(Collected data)

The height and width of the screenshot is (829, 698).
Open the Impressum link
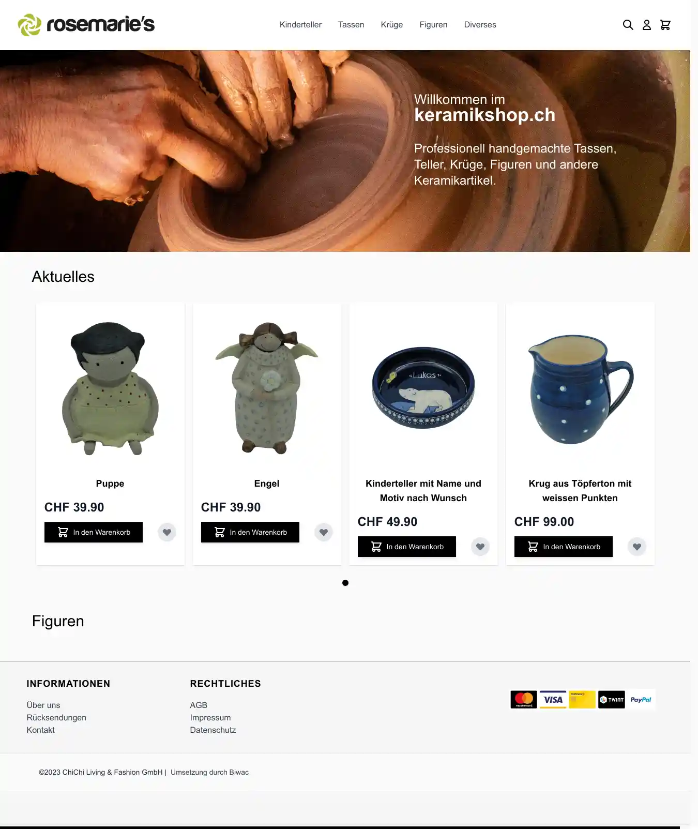(x=210, y=718)
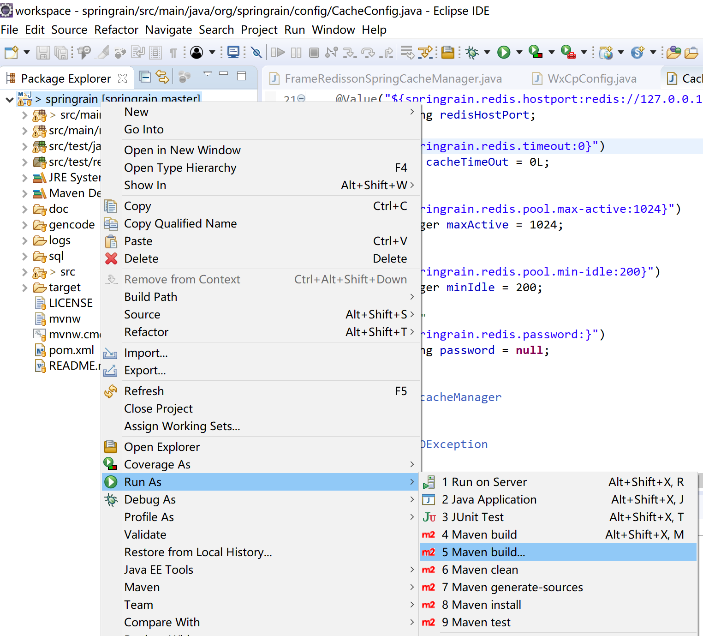Click Collapse All in Package Explorer
Image resolution: width=703 pixels, height=636 pixels.
coord(145,77)
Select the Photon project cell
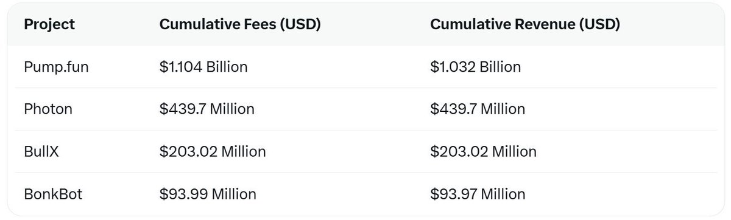Screen dimensions: 731x220 click(x=48, y=109)
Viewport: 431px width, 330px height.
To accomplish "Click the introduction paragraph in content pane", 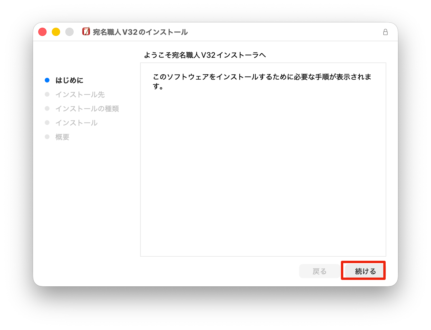I will pyautogui.click(x=262, y=81).
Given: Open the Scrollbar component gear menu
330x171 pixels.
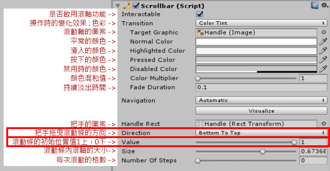Looking at the screenshot, I should click(324, 5).
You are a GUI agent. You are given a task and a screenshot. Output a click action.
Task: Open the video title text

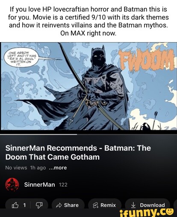coord(78,153)
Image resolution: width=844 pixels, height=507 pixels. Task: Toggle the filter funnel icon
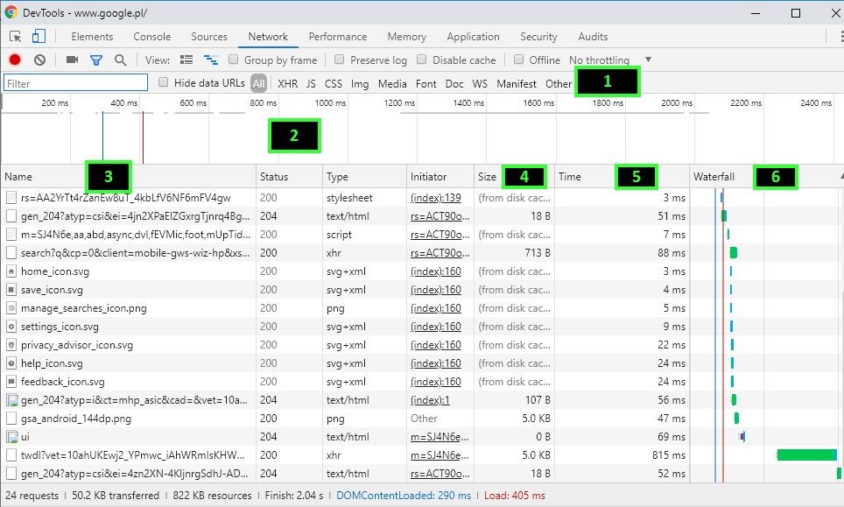click(96, 60)
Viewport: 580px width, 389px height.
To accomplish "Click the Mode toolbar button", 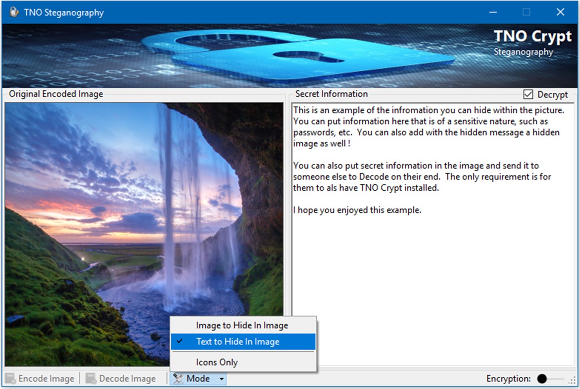I will pyautogui.click(x=197, y=378).
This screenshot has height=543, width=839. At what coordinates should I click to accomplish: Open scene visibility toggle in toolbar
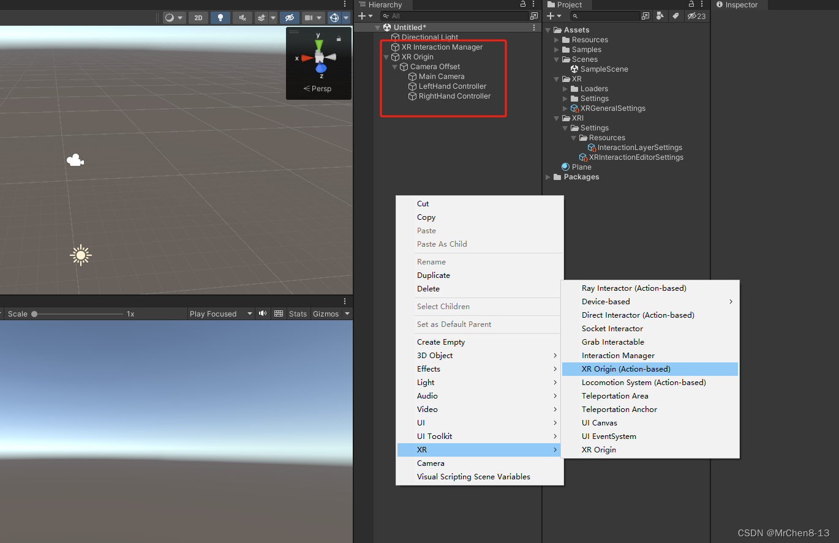(x=290, y=18)
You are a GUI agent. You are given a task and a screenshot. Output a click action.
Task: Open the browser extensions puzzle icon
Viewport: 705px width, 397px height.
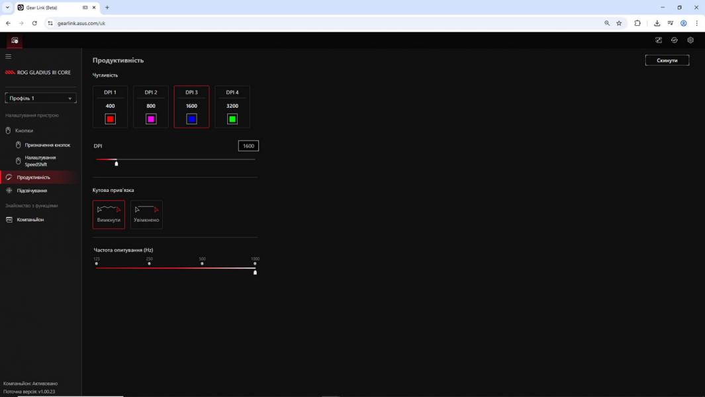(637, 23)
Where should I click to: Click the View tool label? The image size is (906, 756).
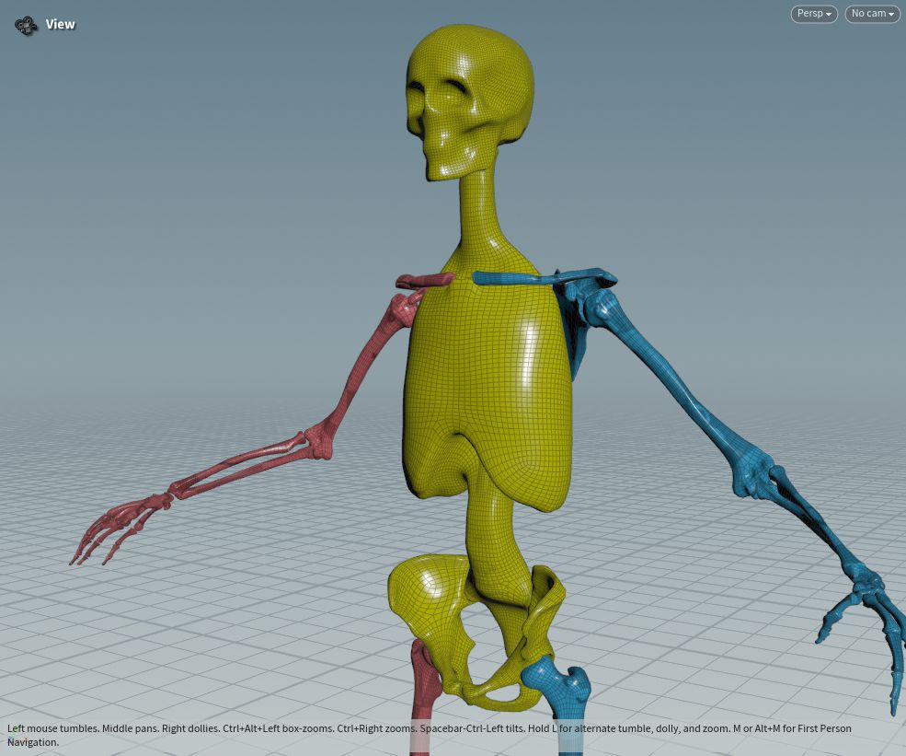(x=61, y=25)
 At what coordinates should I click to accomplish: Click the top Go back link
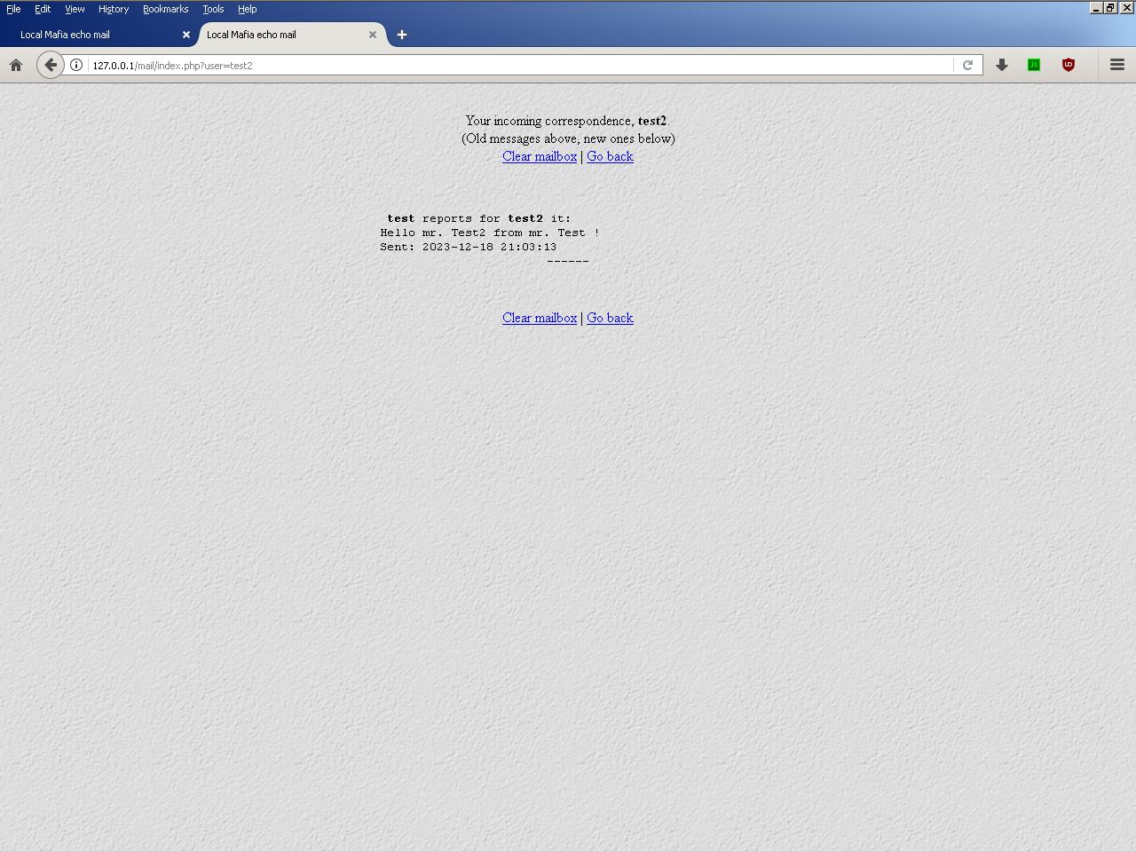610,156
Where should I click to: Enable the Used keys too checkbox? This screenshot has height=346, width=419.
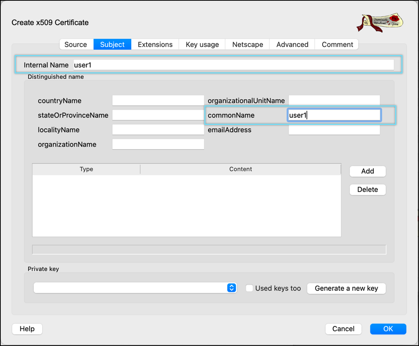249,288
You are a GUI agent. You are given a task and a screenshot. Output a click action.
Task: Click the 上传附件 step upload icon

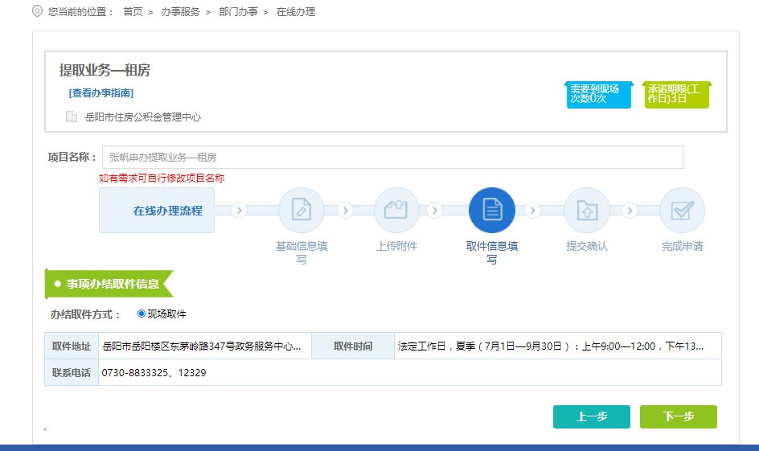tap(396, 210)
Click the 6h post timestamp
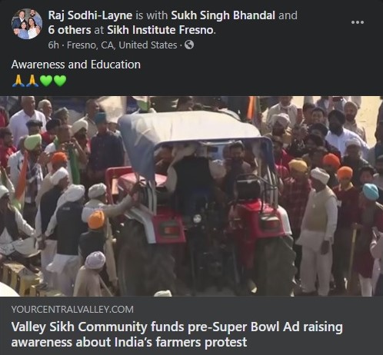The height and width of the screenshot is (355, 383). pos(53,45)
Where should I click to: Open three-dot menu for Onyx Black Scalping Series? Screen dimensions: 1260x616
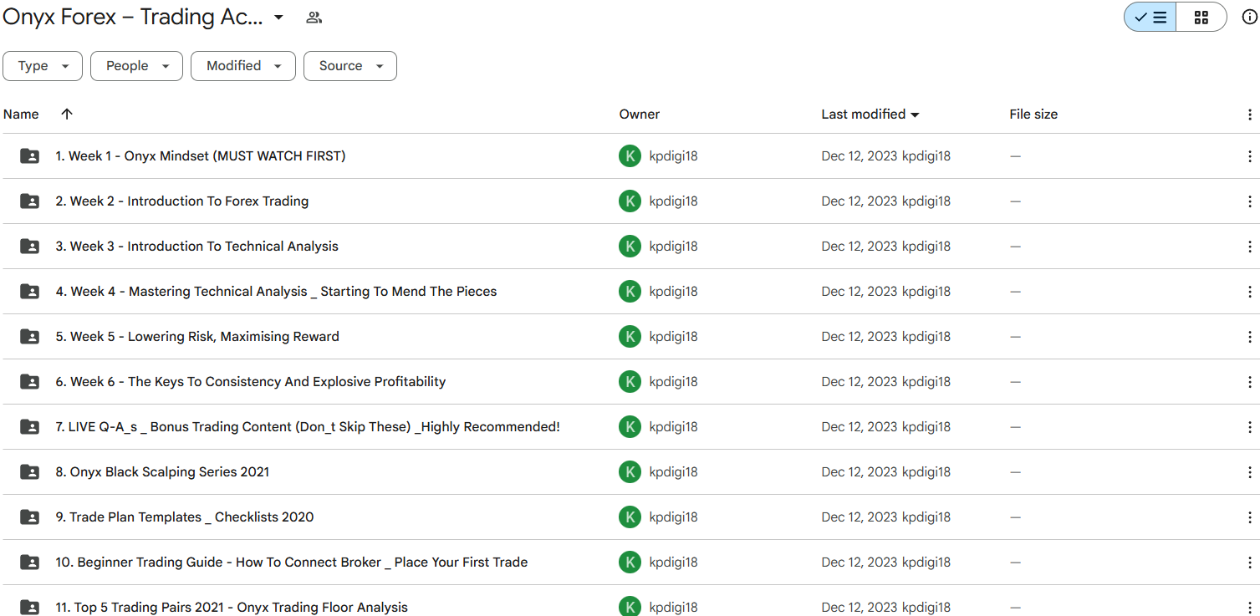point(1249,472)
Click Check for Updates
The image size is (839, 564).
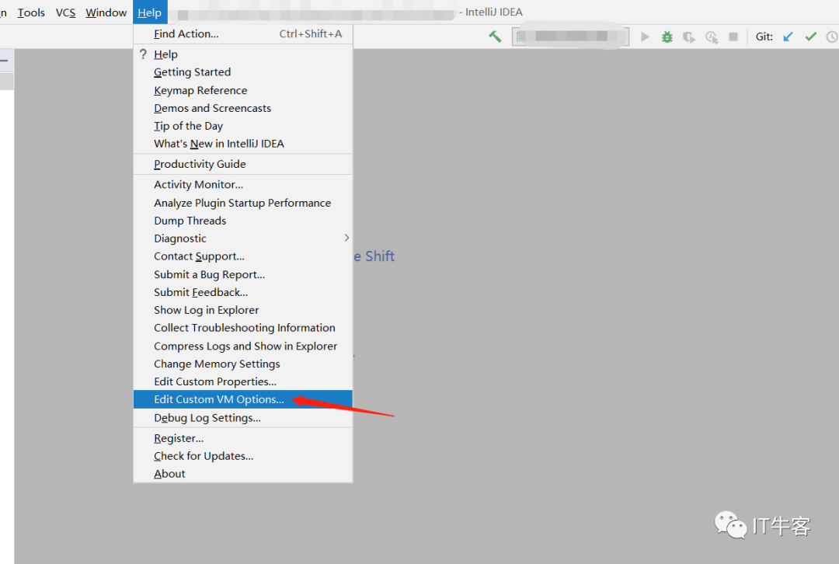[x=204, y=456]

• **Task prompt**
What is needed is a word-for-word copy of the lines from the one containing "Task: Open the browser extensions puzzle icon" through the final line of the records above, both included, with the pictures left out.

• **Final answer**
Task: Open the browser extensions puzzle icon
Viewport: 705px width, 397px height.
(637, 23)
Where should I click to: Click the View tool label? The image size is (906, 756).
(x=61, y=25)
 At what coordinates should I click to accomplish: Click the top Go back link
610,156
Where should I click to: Enable the Used keys too checkbox? This screenshot has height=346, width=419.
249,288
You are a GUI agent. You are given a task and a screenshot. Output a click action.
Task: Click the 上传附件 step upload icon

tap(396, 210)
Click the 6h post timestamp
The height and width of the screenshot is (355, 383). pos(53,45)
Where should I click to: Open three-dot menu for Onyx Black Scalping Series? Screen dimensions: 1260x616
point(1249,472)
Click Check for Updates
The image size is (839, 564).
[x=204, y=456]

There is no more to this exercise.